(Collected data entries)
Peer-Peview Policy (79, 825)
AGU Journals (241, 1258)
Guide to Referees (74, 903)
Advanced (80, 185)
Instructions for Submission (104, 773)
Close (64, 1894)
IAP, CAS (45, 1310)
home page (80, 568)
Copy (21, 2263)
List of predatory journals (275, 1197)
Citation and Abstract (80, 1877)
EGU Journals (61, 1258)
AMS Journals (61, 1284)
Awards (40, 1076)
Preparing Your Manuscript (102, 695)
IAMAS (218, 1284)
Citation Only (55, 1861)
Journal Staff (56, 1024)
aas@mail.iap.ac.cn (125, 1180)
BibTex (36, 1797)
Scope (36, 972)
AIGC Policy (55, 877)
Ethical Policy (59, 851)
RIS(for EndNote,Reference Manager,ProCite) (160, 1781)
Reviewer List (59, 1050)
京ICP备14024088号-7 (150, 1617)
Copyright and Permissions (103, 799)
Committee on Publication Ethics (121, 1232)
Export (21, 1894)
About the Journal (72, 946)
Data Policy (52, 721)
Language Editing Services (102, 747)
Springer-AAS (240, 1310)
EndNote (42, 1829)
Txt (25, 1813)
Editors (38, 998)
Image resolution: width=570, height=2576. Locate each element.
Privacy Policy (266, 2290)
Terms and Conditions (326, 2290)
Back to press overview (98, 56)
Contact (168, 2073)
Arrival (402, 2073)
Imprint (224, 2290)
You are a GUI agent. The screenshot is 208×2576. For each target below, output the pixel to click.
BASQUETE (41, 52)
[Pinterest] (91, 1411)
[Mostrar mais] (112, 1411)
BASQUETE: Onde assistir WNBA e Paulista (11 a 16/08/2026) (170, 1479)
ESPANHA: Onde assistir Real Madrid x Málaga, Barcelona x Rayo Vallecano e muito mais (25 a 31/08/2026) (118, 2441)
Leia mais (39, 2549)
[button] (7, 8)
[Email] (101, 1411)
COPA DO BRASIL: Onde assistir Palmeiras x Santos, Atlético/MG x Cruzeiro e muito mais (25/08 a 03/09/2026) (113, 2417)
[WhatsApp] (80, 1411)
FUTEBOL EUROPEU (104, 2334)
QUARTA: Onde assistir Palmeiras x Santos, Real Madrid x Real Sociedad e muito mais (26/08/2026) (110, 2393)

TASK PROMPT: In the data above, start at the line that has "You are a GUI", stop after the line that has "[Email] (101, 1411)", and print every line in between exactly as it stands.

ANSWER SPACE:
You are a GUI agent. The screenshot is 208×2576. For each target below, output the pixel to click.
BASQUETE (41, 52)
[Pinterest] (91, 1411)
[Mostrar mais] (112, 1411)
BASQUETE: Onde assistir WNBA e Paulista (11 a 16/08/2026) (170, 1479)
ESPANHA: Onde assistir Real Madrid x Málaga, Barcelona x Rayo Vallecano e muito mais (25 a 31/08/2026) (118, 2441)
Leia mais (39, 2549)
[button] (7, 8)
[Email] (101, 1411)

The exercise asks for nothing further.